In John 10:22–23, Jesus would appear to be walking on the Temple Mount during Hanukkah – and using this Feast of Lights to explain something better!
In the New Testament, the only celebration given by the Lord Jesus Himself is the remembrance, with its accompanying symbolism of bread and wine. This is a proclamation of the Lord’s death on the first day of every week (1 Cor 11:26). Festivals which are not God-given should never be given a wrong emphasis by the Christian. It is all too easy to be driven by society’s consumerism or the world’s traditions. No one should be criticized for taking a definite decision not to celebrate such a festival; but as well as Christmas affording a welcome time for family relaxation; some Christians, perhaps the majority, will interact with the Christmas event for one main reason: evangelism – an opportunity to share the true story of the real Saviour’s birth and death for us:
PS: What about the supposed pagan origin of ‘Easter’?
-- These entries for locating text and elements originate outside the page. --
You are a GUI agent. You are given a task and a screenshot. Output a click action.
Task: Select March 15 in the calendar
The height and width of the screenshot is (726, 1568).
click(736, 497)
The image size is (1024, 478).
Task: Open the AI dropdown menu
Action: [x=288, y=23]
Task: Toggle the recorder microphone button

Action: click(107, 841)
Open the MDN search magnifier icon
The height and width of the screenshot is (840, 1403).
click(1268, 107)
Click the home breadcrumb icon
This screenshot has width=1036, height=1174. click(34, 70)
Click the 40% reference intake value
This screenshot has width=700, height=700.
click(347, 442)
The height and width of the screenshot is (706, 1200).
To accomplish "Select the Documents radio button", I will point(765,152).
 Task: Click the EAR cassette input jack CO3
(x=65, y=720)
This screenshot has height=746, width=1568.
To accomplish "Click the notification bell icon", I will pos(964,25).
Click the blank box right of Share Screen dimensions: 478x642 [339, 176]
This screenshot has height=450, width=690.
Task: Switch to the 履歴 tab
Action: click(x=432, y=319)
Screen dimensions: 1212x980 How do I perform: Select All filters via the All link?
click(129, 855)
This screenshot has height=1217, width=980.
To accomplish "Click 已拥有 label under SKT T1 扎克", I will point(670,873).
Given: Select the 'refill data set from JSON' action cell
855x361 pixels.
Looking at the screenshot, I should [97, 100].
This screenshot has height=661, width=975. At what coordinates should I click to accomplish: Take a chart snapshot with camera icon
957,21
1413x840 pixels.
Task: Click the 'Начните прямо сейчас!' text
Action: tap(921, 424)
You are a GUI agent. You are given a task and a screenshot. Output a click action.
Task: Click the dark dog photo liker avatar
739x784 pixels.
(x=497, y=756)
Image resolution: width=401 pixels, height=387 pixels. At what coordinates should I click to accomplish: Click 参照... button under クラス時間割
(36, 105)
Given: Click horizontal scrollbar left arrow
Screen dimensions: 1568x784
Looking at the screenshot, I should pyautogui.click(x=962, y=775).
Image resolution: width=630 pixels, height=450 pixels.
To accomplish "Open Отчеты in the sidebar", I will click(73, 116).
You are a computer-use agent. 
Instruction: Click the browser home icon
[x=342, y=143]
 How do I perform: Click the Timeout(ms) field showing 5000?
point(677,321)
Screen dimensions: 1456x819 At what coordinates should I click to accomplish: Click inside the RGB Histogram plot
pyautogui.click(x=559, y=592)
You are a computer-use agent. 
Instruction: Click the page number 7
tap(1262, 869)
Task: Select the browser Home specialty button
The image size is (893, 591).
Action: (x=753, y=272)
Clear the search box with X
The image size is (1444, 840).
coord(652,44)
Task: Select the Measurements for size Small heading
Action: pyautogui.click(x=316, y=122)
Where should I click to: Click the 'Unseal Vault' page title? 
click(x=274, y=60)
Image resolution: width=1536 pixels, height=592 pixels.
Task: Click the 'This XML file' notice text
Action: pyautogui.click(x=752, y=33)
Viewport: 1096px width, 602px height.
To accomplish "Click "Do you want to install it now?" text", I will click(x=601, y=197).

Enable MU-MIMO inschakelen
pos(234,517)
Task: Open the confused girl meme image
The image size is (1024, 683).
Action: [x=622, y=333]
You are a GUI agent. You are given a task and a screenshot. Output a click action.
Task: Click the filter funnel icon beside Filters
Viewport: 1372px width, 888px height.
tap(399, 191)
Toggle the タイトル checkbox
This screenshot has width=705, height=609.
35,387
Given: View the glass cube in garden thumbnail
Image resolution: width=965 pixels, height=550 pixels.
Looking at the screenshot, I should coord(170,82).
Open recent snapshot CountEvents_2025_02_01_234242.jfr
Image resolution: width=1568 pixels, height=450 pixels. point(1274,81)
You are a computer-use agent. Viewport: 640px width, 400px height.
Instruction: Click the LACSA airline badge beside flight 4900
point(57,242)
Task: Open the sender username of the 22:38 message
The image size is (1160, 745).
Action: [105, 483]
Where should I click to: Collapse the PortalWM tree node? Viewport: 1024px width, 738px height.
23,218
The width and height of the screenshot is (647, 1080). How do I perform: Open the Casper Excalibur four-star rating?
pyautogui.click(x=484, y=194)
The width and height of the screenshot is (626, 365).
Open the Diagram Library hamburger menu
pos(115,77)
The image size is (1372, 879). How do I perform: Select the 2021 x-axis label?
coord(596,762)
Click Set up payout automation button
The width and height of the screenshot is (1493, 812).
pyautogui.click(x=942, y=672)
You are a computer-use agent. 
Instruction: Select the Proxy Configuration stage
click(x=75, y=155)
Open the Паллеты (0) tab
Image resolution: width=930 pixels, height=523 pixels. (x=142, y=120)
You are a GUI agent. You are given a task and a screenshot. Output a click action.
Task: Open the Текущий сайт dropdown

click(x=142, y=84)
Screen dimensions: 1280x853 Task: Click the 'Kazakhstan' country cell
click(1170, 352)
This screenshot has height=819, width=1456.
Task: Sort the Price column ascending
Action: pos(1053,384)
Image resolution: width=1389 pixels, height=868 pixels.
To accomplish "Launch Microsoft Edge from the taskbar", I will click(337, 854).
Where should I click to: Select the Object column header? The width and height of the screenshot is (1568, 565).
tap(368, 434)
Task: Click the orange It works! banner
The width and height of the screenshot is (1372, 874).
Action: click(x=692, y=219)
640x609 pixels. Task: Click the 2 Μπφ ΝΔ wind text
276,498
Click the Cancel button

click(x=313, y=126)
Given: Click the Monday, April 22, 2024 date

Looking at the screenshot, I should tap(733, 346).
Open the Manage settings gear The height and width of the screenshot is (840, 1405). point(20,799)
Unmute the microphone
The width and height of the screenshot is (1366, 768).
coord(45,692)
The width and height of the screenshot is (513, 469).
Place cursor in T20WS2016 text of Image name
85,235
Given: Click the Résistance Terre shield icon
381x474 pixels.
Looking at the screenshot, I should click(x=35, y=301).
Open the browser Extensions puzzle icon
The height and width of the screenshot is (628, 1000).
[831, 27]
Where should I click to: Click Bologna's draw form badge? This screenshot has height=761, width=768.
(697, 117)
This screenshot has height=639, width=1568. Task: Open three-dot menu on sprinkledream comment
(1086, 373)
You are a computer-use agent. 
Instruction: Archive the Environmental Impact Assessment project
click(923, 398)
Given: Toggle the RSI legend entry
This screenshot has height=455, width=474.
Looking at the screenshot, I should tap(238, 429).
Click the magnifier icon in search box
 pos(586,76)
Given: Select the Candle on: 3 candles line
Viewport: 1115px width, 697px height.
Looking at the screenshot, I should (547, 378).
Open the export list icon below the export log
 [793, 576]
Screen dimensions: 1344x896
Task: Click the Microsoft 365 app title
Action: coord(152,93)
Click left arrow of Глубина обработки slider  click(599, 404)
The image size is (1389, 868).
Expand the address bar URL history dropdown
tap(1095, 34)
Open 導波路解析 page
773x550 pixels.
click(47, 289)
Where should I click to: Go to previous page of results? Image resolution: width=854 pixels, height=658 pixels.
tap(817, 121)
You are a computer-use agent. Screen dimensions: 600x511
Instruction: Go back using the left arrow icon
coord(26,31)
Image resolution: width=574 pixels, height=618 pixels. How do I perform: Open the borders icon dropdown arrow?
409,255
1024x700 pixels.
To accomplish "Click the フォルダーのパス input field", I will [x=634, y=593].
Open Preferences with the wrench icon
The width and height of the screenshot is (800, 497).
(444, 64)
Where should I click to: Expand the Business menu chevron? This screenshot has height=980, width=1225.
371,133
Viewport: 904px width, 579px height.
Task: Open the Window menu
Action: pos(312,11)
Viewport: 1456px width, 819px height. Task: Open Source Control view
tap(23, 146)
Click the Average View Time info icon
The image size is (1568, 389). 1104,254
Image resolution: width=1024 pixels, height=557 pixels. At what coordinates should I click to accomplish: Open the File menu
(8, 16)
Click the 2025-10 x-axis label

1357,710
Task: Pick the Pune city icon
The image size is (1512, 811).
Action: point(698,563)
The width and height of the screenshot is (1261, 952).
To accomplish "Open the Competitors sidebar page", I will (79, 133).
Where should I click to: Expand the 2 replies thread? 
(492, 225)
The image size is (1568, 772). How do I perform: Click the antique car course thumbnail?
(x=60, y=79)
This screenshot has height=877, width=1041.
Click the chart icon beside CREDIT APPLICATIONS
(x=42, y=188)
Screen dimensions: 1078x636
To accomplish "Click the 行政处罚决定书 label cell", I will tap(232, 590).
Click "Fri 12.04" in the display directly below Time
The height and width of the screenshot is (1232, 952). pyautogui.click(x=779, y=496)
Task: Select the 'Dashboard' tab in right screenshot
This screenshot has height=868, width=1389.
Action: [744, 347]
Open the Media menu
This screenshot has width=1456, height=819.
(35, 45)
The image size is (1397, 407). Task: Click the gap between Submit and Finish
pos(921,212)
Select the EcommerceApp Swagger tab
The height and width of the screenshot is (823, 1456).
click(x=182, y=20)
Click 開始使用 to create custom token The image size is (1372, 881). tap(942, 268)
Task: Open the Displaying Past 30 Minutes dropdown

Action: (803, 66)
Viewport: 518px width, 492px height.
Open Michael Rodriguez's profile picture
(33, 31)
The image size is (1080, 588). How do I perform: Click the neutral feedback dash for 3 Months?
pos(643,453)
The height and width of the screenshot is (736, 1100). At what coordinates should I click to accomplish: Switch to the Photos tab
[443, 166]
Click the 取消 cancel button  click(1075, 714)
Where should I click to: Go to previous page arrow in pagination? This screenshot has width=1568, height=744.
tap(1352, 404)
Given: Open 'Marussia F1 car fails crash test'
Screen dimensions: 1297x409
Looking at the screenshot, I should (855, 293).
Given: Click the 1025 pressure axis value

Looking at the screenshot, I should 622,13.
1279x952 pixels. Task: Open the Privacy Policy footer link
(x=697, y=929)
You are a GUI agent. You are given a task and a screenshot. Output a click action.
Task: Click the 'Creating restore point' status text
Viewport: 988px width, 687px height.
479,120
‘Easter’ is supposed by some to derive from the Babylonian goddess Astarte, equivalent to the Assyrian goddess Ishtar. This comes from a 19th-century book, The Two Babylons, by the Scots reverend Alexander Hislop: ‘Easter is nothing else than Astarte, one of the titles of Beltis, the queen of heaven, whose name, as pronounced by the people Nineveh, was evidently identical with that now in common use in this country. That name, as found by Layard on the Assyrian monuments, is Ishtar. The worship of Bel and Astarte was very early introduced into Britain, along with the Druids.’
Actually, as will be shown, Tyndale was responsible for introducing the word ‘Ester’ into the English Bible. His work is better known as providing the basis for the KJV (1611). When Tyndale prepared the new Testament, he followed Luther’s practice and used the most common word in his native language. That is, while Luther most often used Oster, Tyndale used Ester. For example: Luke 22:15 And he said unto them: I have inwardly desired to eat this ester lamb with you before that I suffer.
Easter eggs are an early Christian tradition that began in Mesopotamia. Those who observed Lent would refrain from eating eggs. But the hens were still laying them! To prevent wastage, the eggs would be hard-boiled. They were often then dyed red to symbolize the blood of Christ, while cracking the egg open would come to symbolize the opening of Jesus’ tomb. Much later, they came to be replaced with chocolate eggs.
On the other hand, the Easter bunny only goes back to German Lutherans (although it was a hare!) Due to their fast-breeding, ancient writers such as Pliny the Elder and Plutarch thought hares could reproduce without fertilization. Based on that false notion, Christians used them as a symbol of the Virgin Mary.